Singapore economic growth surges ahead

| April 14, 2010 | 0 Comments
Singapore economic growth surges ahead

The Trade and Industry Ministry today announced that Singapore’s economy saw first quarter annualised growth of 32.1% - compared with a 2.8% fall in the previous quarter.

According to the Ministry, the growth was driven by manufacturing activity and the central bank has therefore raised its 2010 growth forecast to between 7% and 9%.

The figures come just a few months after the International Monetary Fund said Asia will lead the way in the global recovery.

However, the Singapore economy is facing inflationary pressures - as well as many other Asian economies, including China.

China, which is the region’s biggest exporter, has been under pressure to allow the yuan to find its own level in order to ease inflation, which is at a 16-month high.

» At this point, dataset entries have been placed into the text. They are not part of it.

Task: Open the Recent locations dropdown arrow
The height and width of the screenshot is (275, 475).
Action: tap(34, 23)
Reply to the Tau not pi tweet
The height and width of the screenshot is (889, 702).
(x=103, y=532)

However, Singapore has allowed its currency to rise in value against the US dollar in an attempt to control economic growth and inflation.

China, however, has told President Barack Obama that it is committed to yuan reform but will not be pressurised into making changes to its currency peg.

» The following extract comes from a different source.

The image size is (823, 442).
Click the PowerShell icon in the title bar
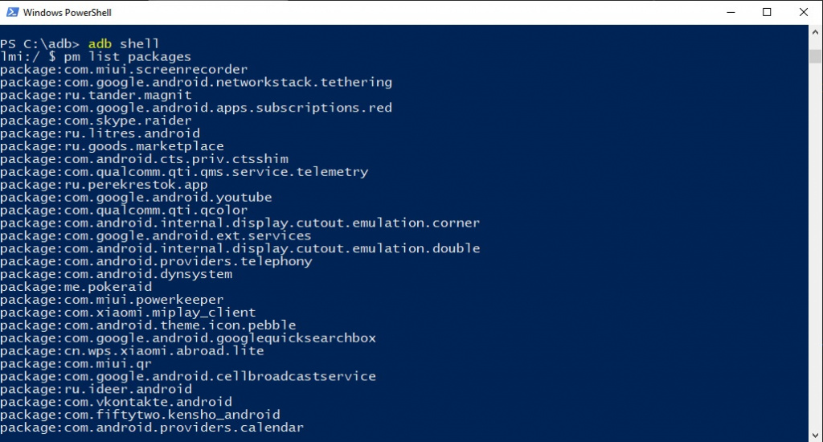click(10, 12)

Keeping the yuan stable is “an important contribution” to global recovery said China. US legislators and trade groups say the yuan, which is also referred to as the renminbi, is kept up to 40% below what its value should be against the US dollar.

The Chinese currency pegged the US dollar until 2005 when it was allowed to rise in value by about one fifth.

The peg was reinstated in July 2008 when the global financial crisis took hold, amid US concerns of the impact on trade.